_Your instructions_: Your answer consists of the lines in the data that contain "target". Copy each of them.

[Stored data]
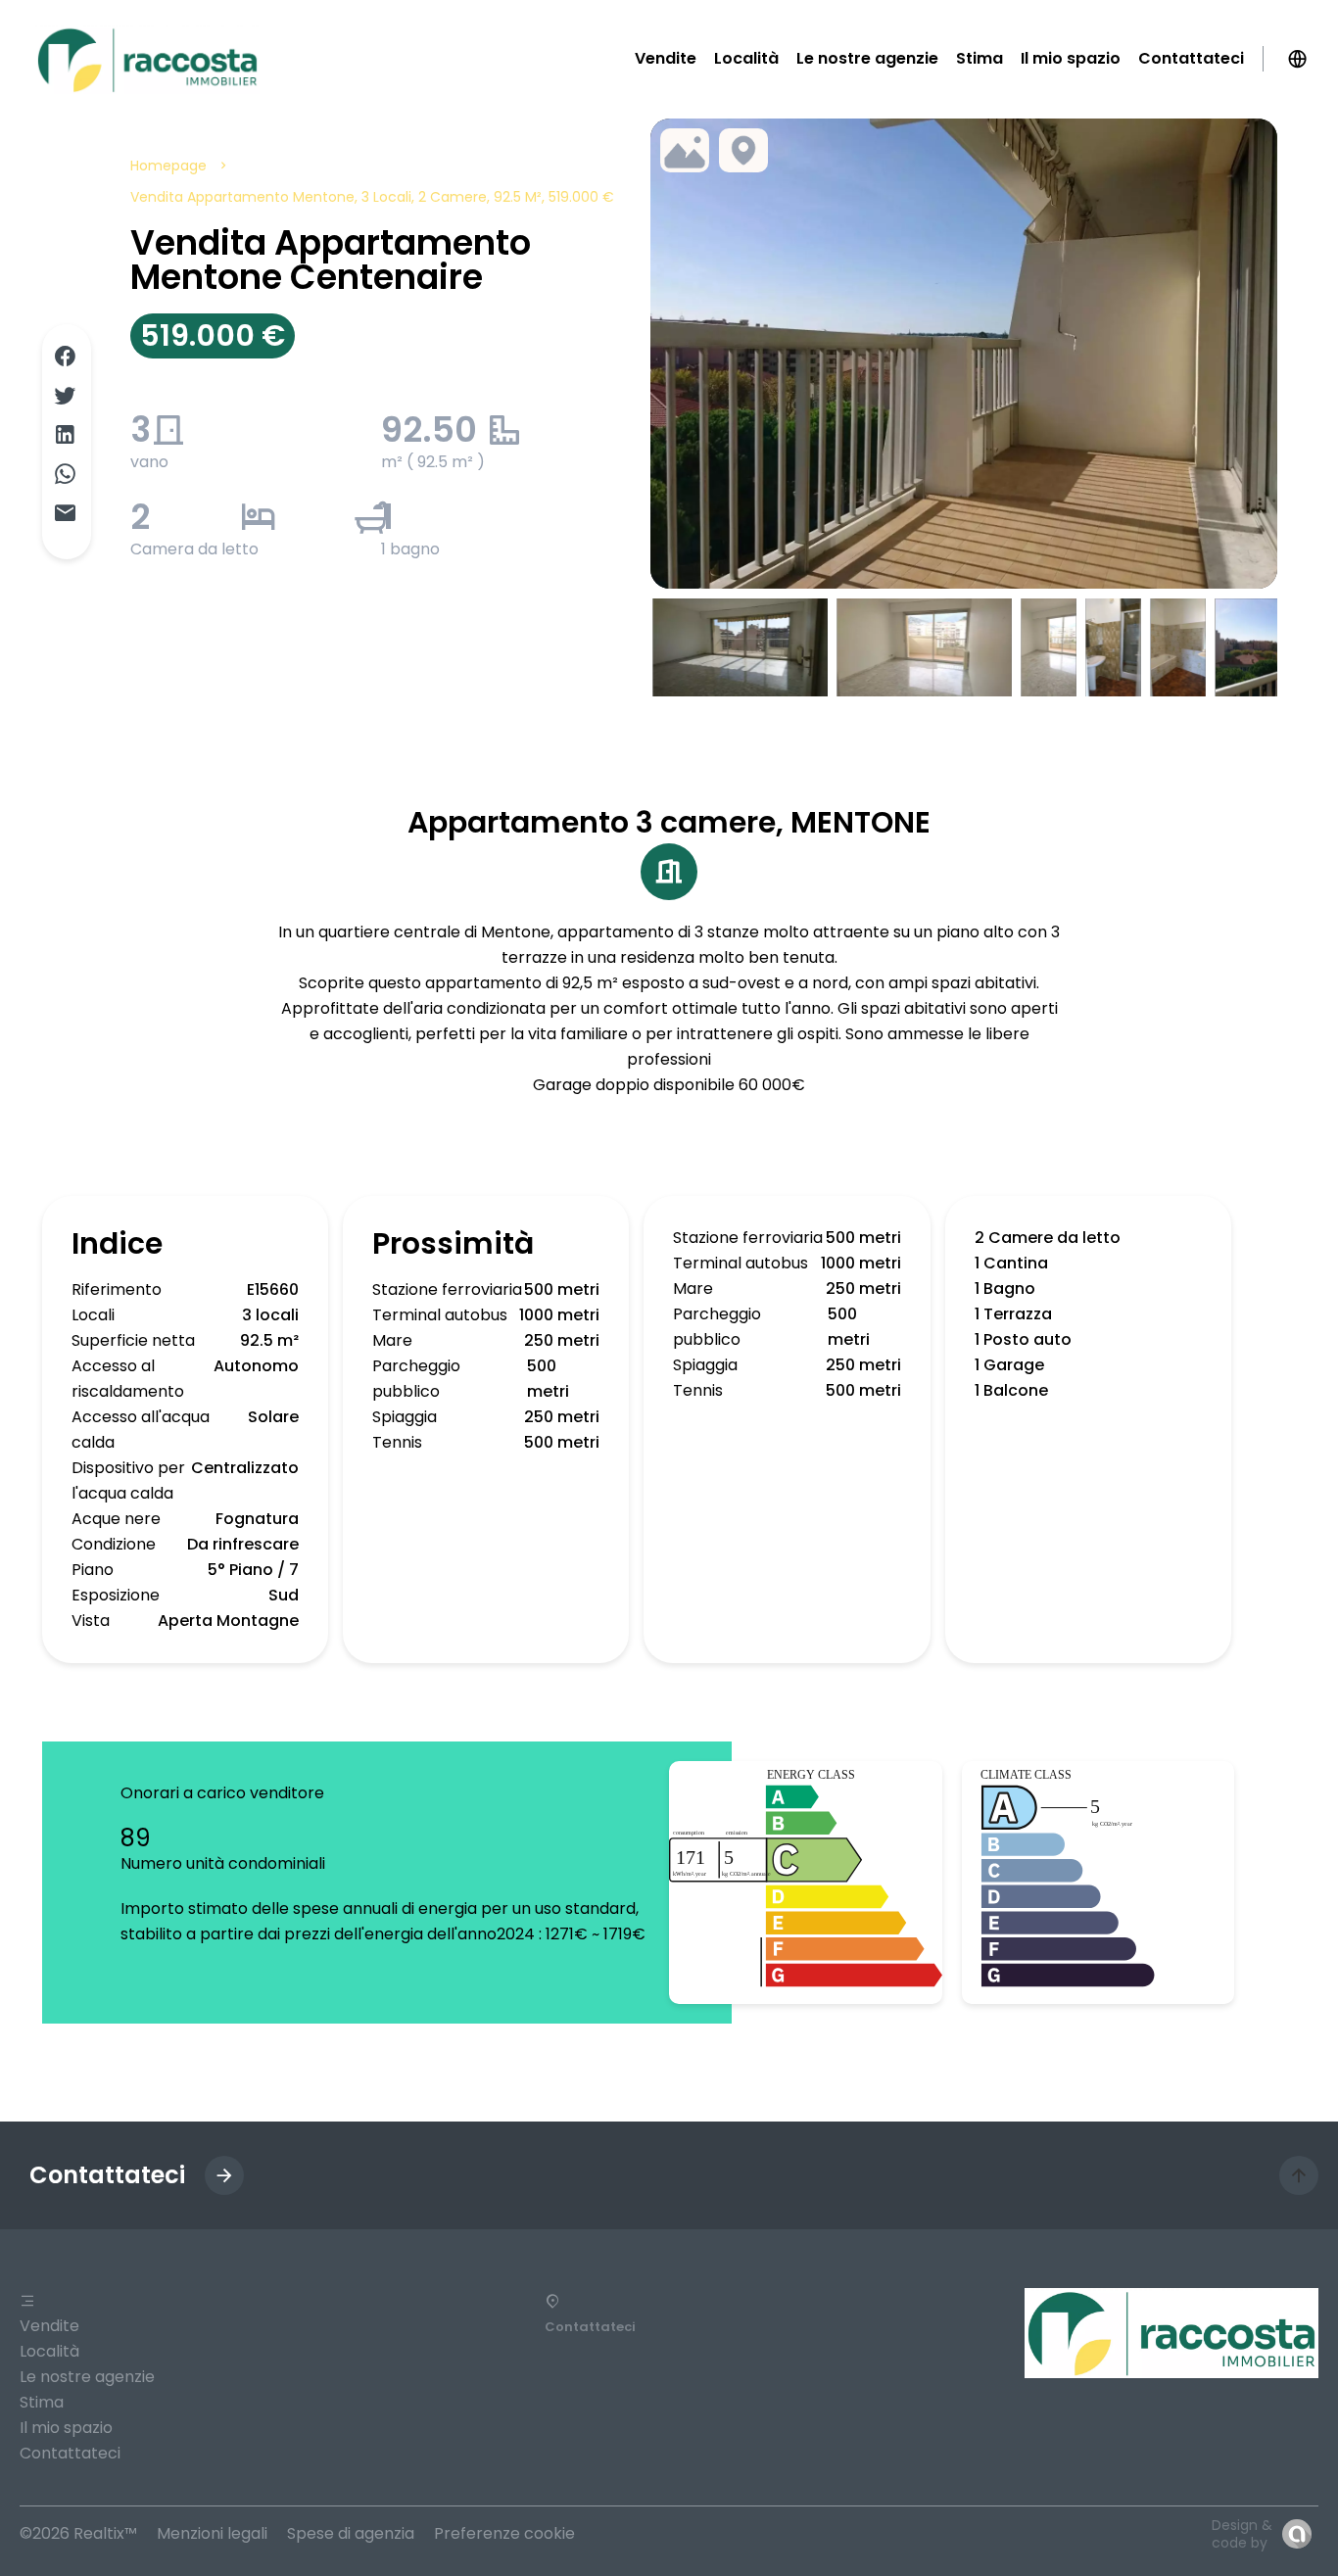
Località (49, 2351)
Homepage (168, 165)
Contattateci (70, 2453)
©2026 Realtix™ (78, 2533)
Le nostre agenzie (87, 2376)
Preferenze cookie (504, 2533)
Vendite (49, 2325)
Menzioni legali (212, 2533)
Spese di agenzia (350, 2533)
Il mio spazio (66, 2427)
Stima (42, 2402)
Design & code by (1242, 2534)
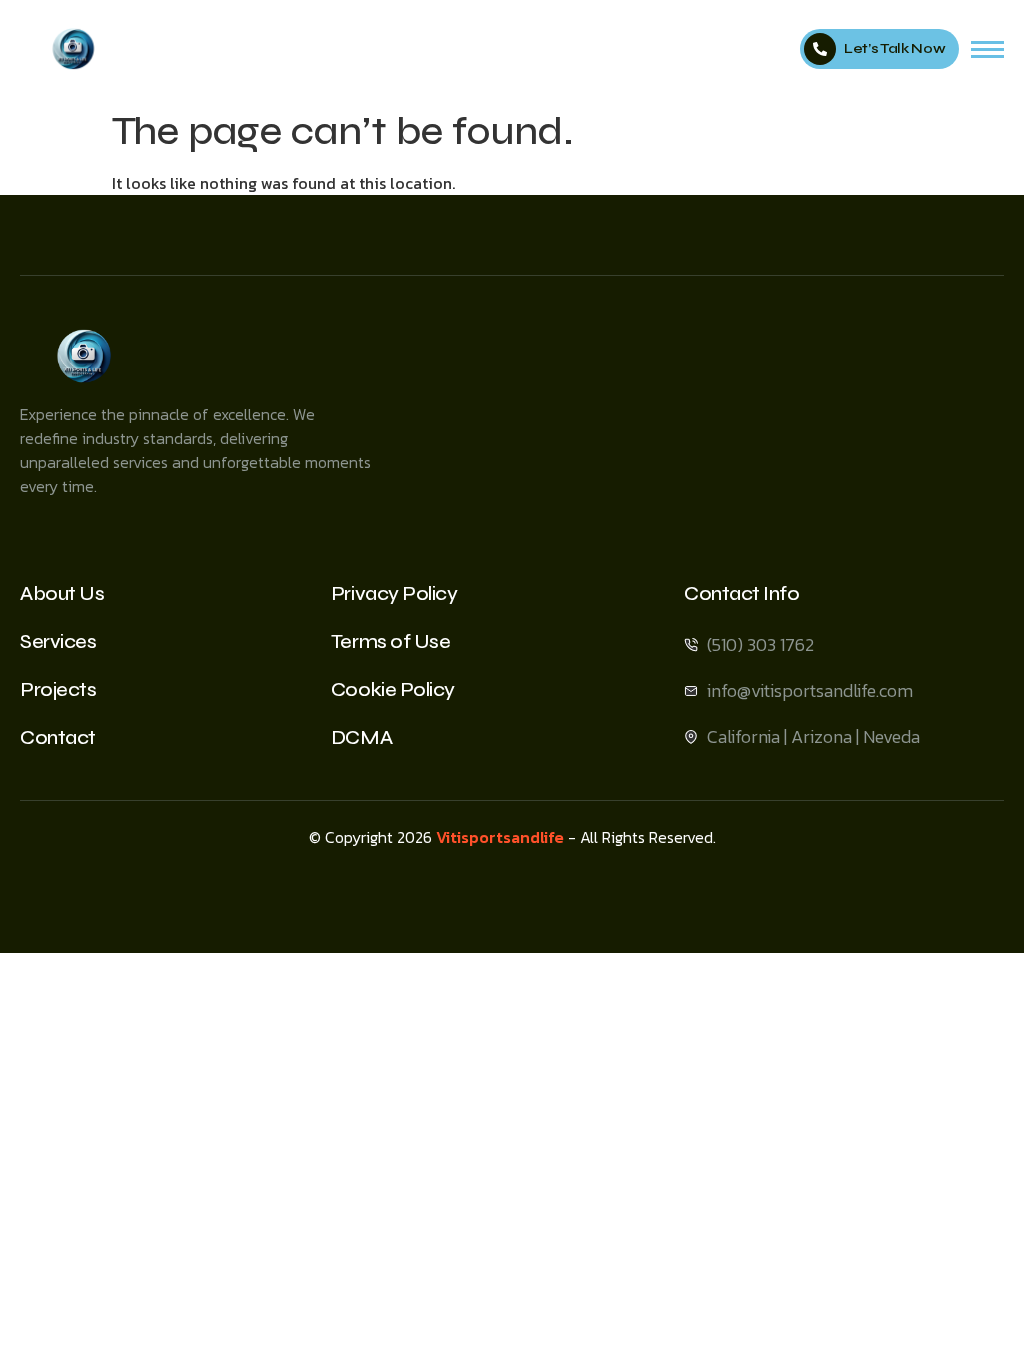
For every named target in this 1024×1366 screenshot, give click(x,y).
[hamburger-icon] (987, 49)
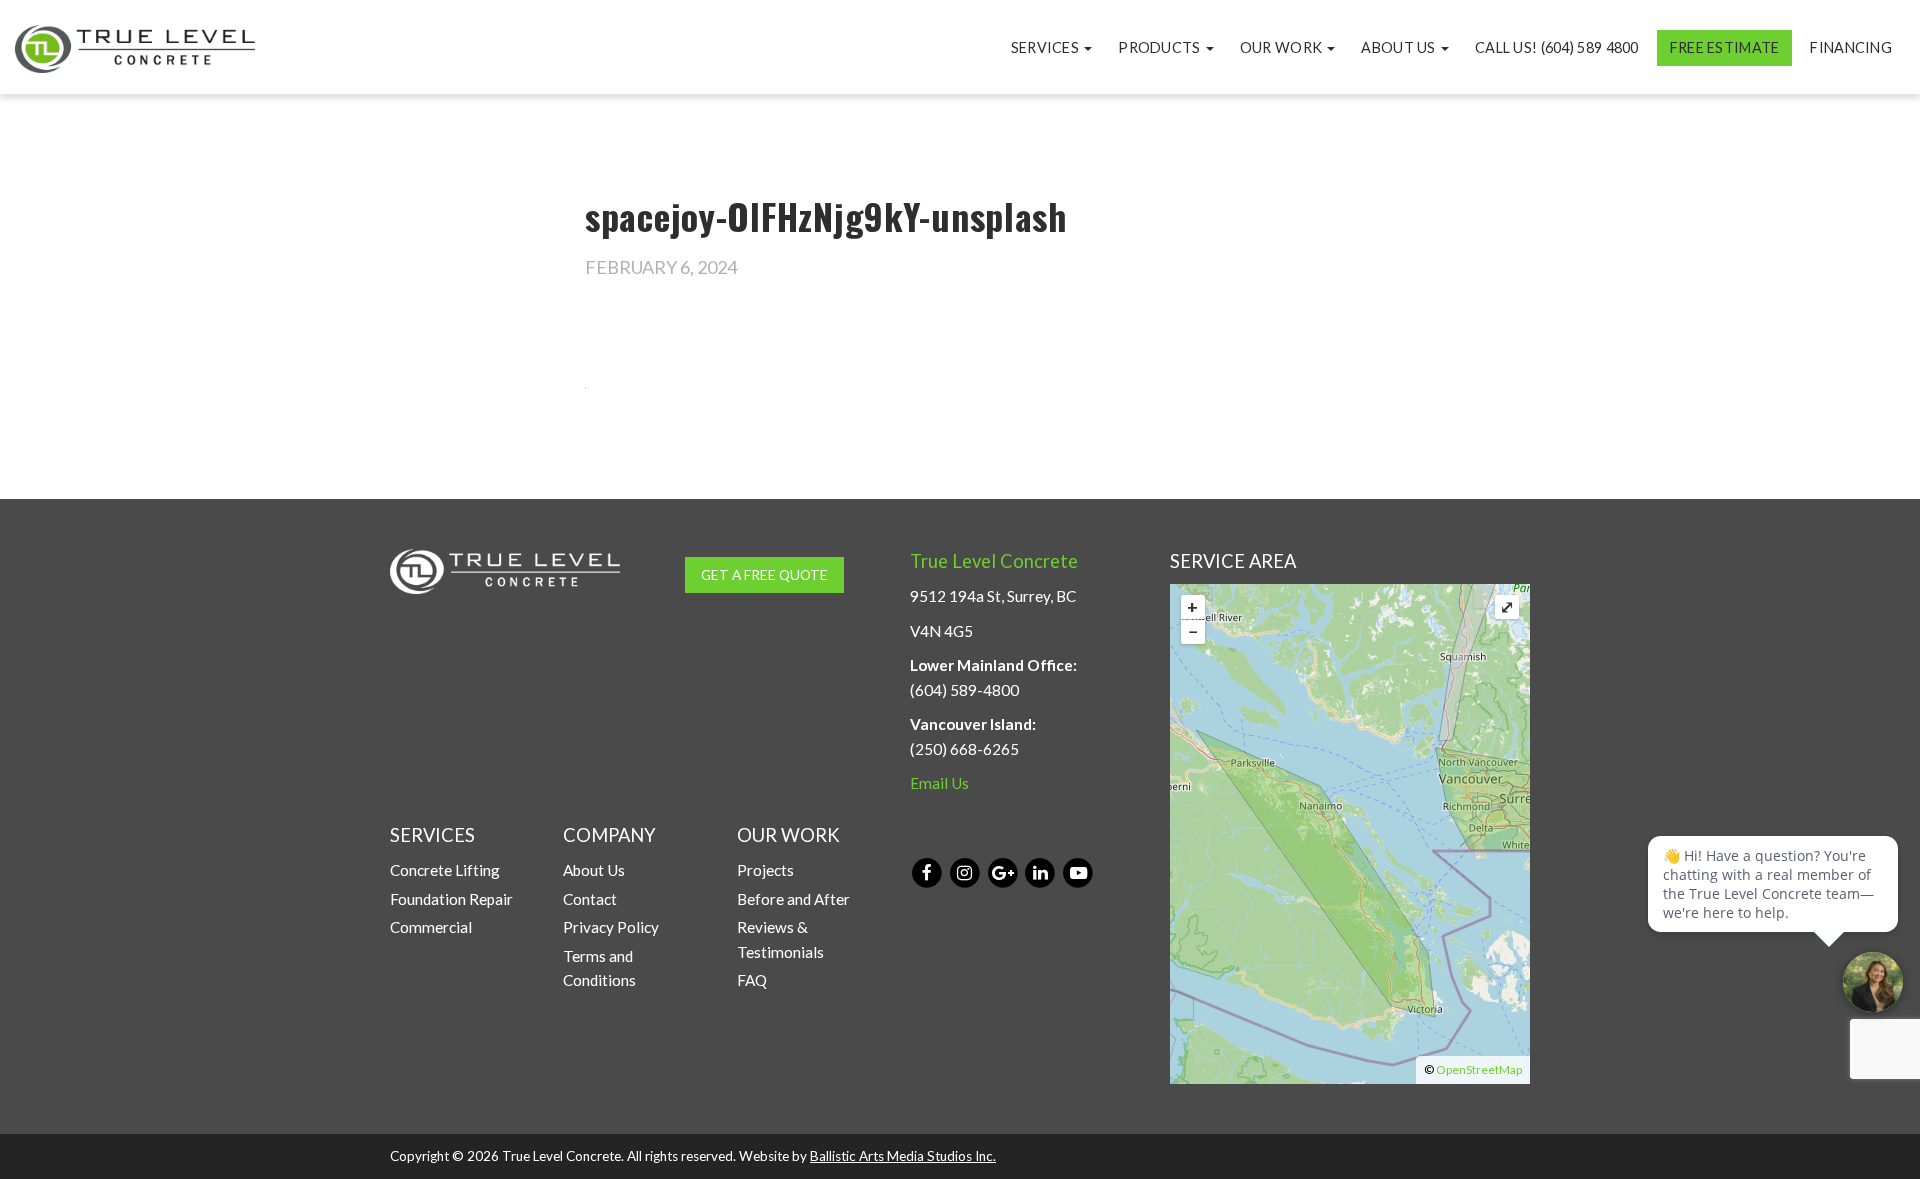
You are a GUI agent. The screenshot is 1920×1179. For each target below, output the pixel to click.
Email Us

_Answer for this exercise_:
For every named target in this 1024×1366 screenshot, give click(x,y).
You are a GUI agent. The screenshot is 1920×1179. For each target below, output the pixel to click.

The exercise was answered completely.